* What this task involves *
Filter the records below, keeping only lines with the string "agent".

* Task material *
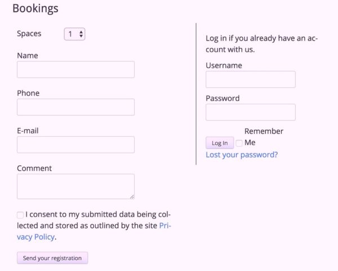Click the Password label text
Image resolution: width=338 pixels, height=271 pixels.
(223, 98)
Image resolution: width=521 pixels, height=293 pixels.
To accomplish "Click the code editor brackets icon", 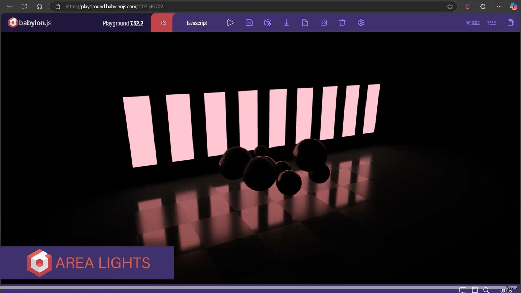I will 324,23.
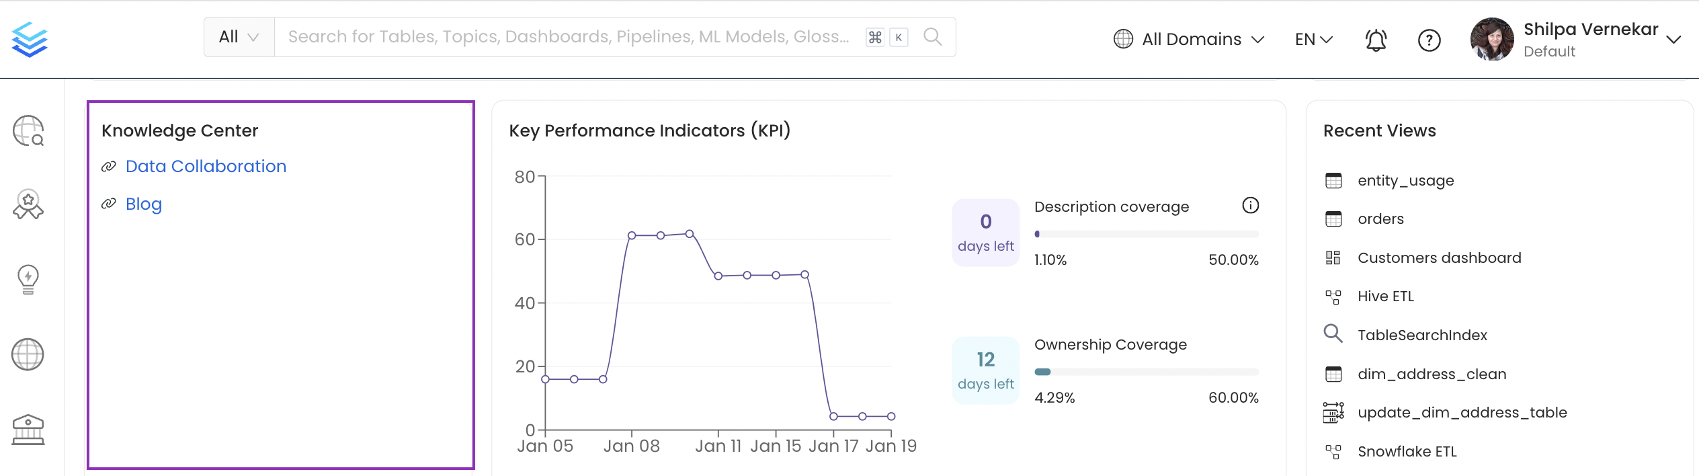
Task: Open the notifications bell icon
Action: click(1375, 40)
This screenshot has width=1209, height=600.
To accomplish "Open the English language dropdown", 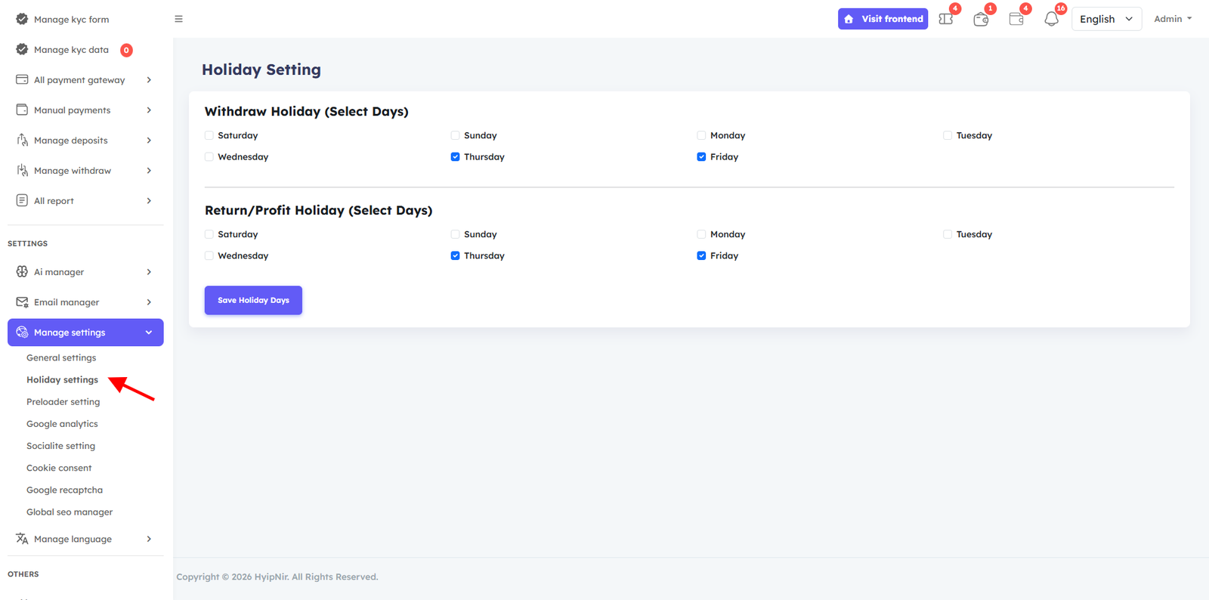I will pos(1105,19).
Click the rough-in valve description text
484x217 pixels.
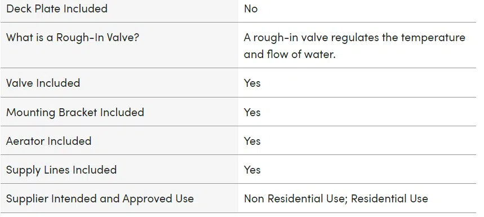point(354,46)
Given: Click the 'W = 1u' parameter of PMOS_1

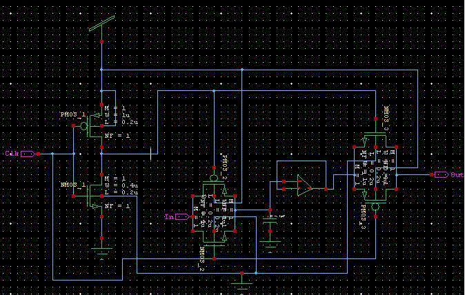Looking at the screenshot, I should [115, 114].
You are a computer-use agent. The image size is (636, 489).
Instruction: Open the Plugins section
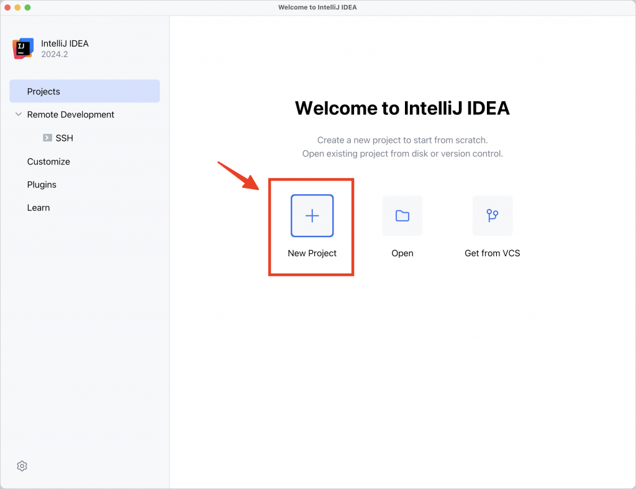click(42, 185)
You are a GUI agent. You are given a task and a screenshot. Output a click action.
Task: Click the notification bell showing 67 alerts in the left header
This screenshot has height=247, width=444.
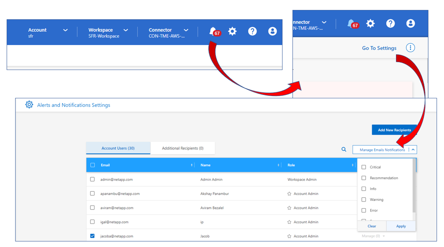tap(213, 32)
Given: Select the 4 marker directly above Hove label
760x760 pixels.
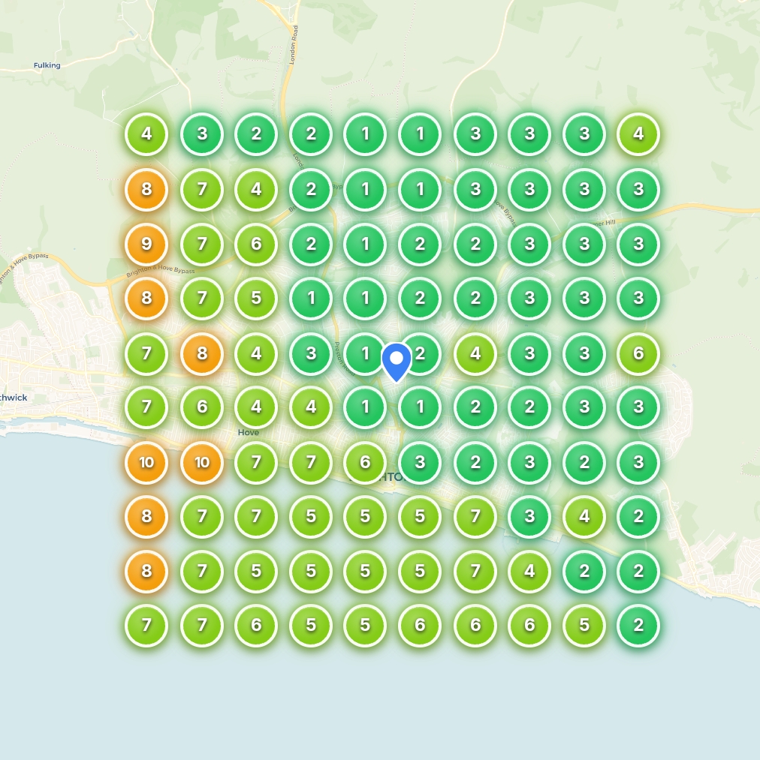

* Solution *
You are a computer-use agent. The image size is (636, 489).
You are a GUI agent. You are given a task and a screenshot. Output a click action.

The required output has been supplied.